(Aufgabenstellung 1) Können Sie die Zeilen der Datensätze wortgetreu wiedergeben, beginnend mit der Zeile mit „has width=1877, height=1056.“ und weiter bis einschließlich der Zeile mit „center [393, 196].“?

(Textabschnitt)
Unerwartet

                                                                                                                                                                                                                   2019

 

 

 

Es war einer dieser Momente, in den ich Morgens viel zu spät für einen ambitionierten Fotografen aus den Federn kam. Den Tag zuvor prüfte ich noch die Wetterprognose und dachte bei mir, vielleicht kann ich morgen länger schlafen, denn die letzen Tage war ich schon sehr früh vor Sonnenaufgang unterwegs.

 

Ich drehte mich in meinem umgebauten Kombi um - und schaute noch ein Weile in die Ferne der sternklaren Nacht, während ich immer weiter mit meinen Gedanken davon schweifte und allmählich das Land der Träume erreichte.

Ich liebe es auf diese Art und Weise unterwegs zu sein - nicht immer wissend, was als nächste geschieht, ist ein Hauch von Abenteuer, das mich wieder und wieder auf denn Weg bringt - und manchmal unkomfortable Situationen auf Reisen entspannter annehmen lässt. Denn im eigenen Bett ist auch ganz schön!

(Aufgabenstellung 2) Welche Handlungen nennt der Satz im Textabschnitt, der mit „Ich drehte mich in meinem umgebauten Kombi um“ beginnt? Zählen Sie alle auf.

(Daten zu Elementen und Textpositionen)

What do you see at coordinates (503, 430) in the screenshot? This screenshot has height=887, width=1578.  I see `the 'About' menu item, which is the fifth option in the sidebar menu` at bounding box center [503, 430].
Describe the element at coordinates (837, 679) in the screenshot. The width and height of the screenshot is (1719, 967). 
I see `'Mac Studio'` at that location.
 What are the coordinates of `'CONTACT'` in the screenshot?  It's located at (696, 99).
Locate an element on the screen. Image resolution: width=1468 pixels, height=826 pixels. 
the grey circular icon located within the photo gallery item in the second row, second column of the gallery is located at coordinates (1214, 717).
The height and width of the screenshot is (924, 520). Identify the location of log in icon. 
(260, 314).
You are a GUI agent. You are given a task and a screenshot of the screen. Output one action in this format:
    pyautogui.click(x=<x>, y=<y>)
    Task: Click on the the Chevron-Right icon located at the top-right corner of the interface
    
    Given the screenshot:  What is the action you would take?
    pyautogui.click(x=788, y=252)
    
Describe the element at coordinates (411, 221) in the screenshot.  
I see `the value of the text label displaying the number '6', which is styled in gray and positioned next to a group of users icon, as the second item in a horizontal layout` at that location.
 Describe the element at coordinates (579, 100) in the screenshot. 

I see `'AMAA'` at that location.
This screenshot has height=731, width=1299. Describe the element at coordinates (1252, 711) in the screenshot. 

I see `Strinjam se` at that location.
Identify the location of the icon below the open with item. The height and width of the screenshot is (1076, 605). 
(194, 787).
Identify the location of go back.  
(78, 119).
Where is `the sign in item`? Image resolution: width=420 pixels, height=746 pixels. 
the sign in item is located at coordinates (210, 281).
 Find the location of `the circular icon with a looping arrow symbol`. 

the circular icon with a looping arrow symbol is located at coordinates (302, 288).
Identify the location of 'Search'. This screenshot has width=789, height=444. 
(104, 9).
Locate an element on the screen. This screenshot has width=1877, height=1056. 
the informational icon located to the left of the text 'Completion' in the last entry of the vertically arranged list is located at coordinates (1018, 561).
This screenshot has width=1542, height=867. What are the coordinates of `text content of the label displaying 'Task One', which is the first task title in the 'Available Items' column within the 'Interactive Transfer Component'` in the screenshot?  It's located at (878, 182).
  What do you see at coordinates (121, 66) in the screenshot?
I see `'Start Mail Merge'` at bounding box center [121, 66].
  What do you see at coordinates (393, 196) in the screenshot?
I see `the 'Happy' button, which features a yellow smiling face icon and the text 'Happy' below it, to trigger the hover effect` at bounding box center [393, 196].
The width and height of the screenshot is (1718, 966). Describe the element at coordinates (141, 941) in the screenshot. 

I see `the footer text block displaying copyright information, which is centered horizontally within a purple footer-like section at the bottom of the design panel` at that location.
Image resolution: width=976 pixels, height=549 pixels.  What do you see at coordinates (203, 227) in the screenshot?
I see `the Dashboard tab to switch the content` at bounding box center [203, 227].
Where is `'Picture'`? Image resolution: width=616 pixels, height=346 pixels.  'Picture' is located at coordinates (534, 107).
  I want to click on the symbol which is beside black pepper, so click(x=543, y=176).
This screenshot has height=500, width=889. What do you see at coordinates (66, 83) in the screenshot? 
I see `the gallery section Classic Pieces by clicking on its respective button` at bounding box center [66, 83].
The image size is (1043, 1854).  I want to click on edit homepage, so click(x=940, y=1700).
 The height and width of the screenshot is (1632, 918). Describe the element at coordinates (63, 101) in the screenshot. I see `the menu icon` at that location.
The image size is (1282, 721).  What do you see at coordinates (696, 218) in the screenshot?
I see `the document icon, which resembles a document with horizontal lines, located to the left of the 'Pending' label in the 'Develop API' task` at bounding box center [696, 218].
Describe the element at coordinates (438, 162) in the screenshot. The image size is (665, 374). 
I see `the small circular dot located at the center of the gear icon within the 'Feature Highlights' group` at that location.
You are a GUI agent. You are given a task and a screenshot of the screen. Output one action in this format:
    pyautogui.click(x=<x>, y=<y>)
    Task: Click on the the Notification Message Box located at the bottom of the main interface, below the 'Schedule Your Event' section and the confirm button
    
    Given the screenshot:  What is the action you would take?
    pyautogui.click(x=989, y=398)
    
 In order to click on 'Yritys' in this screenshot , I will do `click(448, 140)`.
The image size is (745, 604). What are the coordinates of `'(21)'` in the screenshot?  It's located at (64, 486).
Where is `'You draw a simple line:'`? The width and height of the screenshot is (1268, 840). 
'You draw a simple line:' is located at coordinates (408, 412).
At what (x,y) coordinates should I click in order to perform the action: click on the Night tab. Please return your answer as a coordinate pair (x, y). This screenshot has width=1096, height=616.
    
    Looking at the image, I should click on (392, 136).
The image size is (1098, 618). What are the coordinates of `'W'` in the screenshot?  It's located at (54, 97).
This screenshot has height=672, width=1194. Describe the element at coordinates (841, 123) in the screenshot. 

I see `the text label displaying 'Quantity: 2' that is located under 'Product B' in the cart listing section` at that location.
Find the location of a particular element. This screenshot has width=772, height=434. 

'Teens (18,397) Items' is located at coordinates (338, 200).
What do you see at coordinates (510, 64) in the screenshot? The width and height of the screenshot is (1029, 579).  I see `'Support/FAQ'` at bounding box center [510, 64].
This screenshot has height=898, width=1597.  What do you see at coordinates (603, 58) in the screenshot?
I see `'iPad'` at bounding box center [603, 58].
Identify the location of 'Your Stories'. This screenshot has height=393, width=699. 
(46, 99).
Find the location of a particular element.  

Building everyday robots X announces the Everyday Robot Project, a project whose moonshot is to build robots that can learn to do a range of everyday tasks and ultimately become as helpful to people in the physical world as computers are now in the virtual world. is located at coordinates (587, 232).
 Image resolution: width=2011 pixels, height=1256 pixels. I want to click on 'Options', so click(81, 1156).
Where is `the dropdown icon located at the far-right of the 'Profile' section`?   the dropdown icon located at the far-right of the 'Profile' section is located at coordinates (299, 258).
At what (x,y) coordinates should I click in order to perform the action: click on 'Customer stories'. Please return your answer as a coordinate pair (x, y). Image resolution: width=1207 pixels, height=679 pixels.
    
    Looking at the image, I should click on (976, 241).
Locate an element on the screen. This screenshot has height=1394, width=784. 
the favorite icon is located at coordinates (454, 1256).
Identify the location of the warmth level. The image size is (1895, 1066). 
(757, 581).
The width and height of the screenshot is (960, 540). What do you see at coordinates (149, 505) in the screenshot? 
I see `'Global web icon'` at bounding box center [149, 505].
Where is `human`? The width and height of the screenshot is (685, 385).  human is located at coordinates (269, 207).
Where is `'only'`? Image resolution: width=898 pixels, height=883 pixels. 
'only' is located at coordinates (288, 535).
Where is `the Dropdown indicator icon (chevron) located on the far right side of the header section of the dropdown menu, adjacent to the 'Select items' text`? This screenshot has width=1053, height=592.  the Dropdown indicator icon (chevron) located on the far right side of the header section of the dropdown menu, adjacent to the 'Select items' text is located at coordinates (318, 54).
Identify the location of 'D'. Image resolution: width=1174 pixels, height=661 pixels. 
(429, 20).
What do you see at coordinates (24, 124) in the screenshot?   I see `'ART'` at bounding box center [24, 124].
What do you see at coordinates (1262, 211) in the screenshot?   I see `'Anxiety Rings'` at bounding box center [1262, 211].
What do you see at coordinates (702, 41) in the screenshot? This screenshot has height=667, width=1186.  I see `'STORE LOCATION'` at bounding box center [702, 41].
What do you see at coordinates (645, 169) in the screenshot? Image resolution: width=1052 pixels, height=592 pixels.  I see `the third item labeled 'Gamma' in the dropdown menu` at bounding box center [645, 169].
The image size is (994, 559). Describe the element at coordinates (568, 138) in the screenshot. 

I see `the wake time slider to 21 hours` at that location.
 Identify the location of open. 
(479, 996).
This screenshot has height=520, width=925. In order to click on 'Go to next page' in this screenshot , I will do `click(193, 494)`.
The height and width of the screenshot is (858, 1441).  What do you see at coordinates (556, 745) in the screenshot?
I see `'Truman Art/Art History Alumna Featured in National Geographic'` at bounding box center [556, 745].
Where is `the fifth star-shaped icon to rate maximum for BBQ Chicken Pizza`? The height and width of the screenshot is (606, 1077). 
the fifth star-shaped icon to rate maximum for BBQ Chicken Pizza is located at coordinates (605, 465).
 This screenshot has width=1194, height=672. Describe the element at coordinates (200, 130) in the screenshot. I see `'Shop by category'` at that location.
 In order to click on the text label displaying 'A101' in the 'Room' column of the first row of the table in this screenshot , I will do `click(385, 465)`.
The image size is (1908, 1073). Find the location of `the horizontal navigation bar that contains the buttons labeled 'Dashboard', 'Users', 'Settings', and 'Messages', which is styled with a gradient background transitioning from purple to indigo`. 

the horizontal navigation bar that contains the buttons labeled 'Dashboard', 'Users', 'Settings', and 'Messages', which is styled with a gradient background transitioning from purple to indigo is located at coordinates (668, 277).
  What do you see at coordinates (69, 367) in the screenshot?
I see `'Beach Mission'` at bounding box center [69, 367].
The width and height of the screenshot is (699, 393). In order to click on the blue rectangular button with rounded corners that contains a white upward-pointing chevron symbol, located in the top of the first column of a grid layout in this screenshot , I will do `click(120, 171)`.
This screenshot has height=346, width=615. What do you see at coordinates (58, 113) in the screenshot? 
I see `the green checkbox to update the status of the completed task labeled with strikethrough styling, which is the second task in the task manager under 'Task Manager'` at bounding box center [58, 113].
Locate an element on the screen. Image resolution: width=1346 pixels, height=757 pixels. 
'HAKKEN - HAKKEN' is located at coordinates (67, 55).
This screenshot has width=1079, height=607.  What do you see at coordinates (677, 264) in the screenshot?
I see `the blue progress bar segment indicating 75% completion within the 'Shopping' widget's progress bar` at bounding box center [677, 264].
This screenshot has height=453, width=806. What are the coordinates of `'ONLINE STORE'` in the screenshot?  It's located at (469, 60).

(Lösung 1)
Locate an element on the screen. This screenshot has width=1877, height=1056. 
the informational icon located to the left of the text 'Completion' in the last entry of the vertically arranged list is located at coordinates (1018, 561).
This screenshot has width=1542, height=867. What are the coordinates of `text content of the label displaying 'Task One', which is the first task title in the 'Available Items' column within the 'Interactive Transfer Component'` in the screenshot?  It's located at (878, 182).
  What do you see at coordinates (121, 66) in the screenshot?
I see `'Start Mail Merge'` at bounding box center [121, 66].
  What do you see at coordinates (393, 196) in the screenshot?
I see `the 'Happy' button, which features a yellow smiling face icon and the text 'Happy' below it, to trigger the hover effect` at bounding box center [393, 196].

(Lösung 2)
- sich im umgebauten Kombi umdrehen
- in die Ferne der sternklaren Nacht schauen
- mit den Gedanken immer weiter davonschweifen
- allmählich das Land der Träume erreichen